According to KETV-TV in Omaha, Stanley Morgan was arrested following a traffic stop May 6 in Port Orange, Fla., for possession of 21.4 grams of marijuana; according to the penal code in the state of Florida, possession of more than 20 grams of weed is considered a felony.  However, the television station wrote, “prosecutors charged the case as ‘possession of cannabis not more than 20 grams,’ making it a misdemeanor.”

Why the the charge against Morgan went from a potential felony to a misdemeanor — or reduced as the Associated Press reported — wasn’t detailed.  A misdemeanor possession of paraphernalia charge was dropped as well.

Cornhuskers defensive back Antonio Reed was also in the vehicle that was driven by his teammate and was charged with misdemeanor pot possession as well.

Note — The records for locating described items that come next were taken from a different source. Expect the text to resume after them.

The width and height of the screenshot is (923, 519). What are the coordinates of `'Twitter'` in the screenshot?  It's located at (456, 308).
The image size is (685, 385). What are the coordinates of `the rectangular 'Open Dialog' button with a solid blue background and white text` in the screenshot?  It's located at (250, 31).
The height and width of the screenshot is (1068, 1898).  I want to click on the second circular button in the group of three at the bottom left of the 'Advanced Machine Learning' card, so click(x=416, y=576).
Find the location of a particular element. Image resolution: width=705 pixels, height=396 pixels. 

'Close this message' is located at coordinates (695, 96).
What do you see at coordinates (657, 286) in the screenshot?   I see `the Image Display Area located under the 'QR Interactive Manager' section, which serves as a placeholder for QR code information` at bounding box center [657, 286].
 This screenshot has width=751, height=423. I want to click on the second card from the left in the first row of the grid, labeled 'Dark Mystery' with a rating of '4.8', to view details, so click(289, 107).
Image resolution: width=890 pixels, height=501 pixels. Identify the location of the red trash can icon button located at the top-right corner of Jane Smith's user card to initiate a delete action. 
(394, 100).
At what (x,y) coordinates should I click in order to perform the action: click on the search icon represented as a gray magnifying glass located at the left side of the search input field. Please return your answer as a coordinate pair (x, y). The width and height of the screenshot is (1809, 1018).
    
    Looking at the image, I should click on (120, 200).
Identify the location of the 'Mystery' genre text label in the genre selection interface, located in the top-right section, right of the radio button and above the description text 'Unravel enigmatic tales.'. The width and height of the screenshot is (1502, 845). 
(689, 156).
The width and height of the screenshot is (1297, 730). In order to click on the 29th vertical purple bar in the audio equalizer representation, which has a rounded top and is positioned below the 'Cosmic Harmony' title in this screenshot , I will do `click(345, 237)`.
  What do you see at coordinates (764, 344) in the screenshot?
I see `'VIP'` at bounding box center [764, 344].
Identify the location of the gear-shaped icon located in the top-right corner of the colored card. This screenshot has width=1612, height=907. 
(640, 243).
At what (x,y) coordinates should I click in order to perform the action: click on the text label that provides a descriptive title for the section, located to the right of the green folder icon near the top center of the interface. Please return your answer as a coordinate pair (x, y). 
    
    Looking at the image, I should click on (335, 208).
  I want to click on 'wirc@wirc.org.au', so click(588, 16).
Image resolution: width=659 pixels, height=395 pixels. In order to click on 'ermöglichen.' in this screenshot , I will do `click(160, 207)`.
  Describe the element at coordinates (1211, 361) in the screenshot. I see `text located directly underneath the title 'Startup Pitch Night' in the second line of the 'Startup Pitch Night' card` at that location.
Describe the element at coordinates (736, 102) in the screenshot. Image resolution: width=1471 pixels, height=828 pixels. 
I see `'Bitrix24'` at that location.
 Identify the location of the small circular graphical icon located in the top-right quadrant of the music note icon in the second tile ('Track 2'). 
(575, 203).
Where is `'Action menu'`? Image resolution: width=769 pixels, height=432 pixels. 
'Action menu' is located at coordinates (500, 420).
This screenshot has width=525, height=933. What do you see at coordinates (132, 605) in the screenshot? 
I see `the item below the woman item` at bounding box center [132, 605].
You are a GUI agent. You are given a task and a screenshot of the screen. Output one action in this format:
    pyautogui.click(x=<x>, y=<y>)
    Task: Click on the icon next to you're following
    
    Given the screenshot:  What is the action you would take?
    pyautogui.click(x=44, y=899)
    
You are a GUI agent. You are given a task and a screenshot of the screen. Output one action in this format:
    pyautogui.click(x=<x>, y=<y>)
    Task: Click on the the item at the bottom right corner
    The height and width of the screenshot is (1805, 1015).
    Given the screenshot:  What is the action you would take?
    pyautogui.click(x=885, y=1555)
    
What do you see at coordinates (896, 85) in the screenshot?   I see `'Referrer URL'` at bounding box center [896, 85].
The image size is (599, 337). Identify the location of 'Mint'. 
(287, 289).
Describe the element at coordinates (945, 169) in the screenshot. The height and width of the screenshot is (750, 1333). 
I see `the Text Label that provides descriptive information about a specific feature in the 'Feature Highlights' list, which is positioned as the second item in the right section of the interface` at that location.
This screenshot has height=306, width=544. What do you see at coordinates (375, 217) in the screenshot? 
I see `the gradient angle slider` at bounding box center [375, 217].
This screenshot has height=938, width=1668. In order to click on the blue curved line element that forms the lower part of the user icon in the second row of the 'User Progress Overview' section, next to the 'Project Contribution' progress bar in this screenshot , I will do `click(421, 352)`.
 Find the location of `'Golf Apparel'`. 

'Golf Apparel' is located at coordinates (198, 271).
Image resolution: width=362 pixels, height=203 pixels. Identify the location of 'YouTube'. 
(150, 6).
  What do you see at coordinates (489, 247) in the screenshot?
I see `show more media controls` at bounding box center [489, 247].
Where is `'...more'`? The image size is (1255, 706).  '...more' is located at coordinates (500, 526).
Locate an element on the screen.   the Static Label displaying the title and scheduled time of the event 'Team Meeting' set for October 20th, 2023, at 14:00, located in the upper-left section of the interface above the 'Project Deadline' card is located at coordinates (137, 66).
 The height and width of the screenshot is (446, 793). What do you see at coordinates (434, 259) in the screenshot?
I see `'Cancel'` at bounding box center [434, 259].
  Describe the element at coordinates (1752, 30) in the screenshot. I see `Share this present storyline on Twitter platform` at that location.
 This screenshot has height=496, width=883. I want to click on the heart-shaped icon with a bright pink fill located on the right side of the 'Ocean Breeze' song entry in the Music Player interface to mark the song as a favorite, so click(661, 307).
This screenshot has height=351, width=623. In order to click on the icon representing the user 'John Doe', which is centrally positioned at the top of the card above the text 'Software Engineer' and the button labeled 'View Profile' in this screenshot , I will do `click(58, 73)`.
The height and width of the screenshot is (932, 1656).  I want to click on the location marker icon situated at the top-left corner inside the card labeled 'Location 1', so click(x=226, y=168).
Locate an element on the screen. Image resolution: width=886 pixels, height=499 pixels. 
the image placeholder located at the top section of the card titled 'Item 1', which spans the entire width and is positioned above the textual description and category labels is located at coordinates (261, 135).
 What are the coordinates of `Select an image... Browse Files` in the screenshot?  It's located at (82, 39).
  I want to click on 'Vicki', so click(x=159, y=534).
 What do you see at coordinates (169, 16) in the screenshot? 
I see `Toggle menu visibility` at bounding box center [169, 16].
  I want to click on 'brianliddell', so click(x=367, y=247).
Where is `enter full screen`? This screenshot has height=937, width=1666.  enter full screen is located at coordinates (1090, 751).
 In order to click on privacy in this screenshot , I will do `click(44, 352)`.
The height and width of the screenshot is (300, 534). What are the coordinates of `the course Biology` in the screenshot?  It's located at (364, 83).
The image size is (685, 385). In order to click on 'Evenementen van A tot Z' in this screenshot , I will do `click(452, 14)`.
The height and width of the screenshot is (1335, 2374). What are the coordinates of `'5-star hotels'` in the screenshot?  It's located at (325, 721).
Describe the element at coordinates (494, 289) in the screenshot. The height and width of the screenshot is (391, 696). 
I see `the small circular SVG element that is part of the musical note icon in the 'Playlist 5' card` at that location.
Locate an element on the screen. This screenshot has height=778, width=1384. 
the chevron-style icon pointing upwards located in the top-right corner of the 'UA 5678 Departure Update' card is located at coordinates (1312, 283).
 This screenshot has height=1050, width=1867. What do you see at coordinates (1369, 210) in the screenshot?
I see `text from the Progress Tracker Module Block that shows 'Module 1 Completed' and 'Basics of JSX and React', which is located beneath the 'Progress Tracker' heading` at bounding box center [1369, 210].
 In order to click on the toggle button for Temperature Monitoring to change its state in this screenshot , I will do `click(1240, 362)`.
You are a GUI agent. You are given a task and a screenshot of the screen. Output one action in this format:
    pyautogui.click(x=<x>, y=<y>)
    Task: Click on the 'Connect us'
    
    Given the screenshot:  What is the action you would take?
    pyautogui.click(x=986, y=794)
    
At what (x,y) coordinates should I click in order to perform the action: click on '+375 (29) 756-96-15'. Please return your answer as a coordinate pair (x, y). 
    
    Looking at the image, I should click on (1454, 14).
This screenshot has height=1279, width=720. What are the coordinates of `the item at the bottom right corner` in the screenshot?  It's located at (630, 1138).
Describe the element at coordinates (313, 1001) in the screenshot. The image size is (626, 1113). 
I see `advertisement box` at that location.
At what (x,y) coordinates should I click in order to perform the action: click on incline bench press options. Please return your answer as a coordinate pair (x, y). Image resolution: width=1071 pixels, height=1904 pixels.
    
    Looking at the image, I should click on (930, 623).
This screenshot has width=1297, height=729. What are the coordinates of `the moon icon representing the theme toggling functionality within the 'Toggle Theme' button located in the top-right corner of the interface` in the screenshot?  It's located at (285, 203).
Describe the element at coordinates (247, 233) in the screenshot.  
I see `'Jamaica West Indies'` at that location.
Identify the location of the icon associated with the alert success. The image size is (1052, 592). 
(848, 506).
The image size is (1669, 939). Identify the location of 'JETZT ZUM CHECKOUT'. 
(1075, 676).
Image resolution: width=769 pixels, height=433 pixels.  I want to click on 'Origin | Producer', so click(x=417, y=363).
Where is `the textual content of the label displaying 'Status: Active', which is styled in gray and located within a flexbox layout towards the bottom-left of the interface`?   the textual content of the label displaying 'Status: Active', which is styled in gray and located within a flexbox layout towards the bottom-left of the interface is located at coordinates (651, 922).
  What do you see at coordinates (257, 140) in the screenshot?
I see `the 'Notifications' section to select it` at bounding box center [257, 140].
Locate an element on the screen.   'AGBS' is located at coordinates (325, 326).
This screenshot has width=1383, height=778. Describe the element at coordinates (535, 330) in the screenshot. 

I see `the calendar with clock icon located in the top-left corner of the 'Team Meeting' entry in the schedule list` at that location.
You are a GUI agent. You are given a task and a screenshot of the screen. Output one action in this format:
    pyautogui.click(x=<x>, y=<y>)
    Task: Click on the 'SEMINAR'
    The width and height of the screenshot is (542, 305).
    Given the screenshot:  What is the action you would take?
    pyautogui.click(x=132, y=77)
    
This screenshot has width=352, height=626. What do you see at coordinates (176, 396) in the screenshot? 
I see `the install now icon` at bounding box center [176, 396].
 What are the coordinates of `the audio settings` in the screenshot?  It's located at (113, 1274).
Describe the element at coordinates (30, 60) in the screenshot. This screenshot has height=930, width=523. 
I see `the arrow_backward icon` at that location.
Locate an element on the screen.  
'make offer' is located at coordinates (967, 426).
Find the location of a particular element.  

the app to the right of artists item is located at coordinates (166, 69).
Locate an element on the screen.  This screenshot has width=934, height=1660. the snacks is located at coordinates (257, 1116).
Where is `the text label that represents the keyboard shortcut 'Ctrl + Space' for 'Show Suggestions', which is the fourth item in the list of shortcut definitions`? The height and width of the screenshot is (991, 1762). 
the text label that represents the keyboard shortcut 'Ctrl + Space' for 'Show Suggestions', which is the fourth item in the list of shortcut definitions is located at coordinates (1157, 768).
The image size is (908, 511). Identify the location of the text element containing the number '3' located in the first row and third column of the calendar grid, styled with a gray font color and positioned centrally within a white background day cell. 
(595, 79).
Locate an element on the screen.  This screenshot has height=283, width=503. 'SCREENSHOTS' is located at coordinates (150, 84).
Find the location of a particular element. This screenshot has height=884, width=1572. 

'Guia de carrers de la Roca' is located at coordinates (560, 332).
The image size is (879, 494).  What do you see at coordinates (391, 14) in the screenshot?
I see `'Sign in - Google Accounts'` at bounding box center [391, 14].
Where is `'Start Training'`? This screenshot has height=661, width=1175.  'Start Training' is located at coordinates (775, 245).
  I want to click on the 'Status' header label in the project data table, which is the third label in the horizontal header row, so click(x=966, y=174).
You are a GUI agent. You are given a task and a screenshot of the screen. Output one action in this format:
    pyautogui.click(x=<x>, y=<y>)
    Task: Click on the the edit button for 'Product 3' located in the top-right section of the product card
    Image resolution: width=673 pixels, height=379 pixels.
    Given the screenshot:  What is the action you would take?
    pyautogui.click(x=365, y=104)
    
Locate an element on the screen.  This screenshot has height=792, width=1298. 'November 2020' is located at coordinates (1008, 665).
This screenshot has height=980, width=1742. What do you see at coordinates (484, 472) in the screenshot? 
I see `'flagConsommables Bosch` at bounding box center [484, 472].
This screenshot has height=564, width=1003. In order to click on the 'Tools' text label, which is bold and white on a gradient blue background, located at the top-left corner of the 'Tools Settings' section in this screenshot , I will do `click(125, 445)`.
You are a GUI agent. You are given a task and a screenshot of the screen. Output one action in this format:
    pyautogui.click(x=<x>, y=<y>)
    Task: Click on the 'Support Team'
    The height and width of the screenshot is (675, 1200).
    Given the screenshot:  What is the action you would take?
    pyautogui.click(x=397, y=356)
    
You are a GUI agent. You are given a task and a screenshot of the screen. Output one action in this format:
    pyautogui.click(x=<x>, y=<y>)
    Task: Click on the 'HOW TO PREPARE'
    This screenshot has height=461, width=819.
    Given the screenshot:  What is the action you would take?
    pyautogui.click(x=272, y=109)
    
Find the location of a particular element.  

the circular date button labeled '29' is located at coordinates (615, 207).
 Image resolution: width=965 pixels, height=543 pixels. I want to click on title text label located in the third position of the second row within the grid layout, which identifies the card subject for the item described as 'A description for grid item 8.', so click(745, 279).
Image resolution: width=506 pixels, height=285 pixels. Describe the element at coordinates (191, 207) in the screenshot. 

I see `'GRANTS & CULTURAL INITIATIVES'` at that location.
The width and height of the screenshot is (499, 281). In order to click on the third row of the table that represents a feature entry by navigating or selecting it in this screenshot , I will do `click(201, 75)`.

“Head Coach Mike Riley and the Athletics Department are aware of a recent incident in Florida involving Stanley Morgan Jr.,” a statement from the university began. “We will have no additional comment until we have all information regarding this matter.”

Morgan’s 33 receptions for 453 yards were second on the team last season.  With Jordan Westerkamp‘s departure, the junior is the Cornhuskers’ leading returning receiver.

Also a junior, Reed played in 22 games last season.  He was credited with 22 tackles.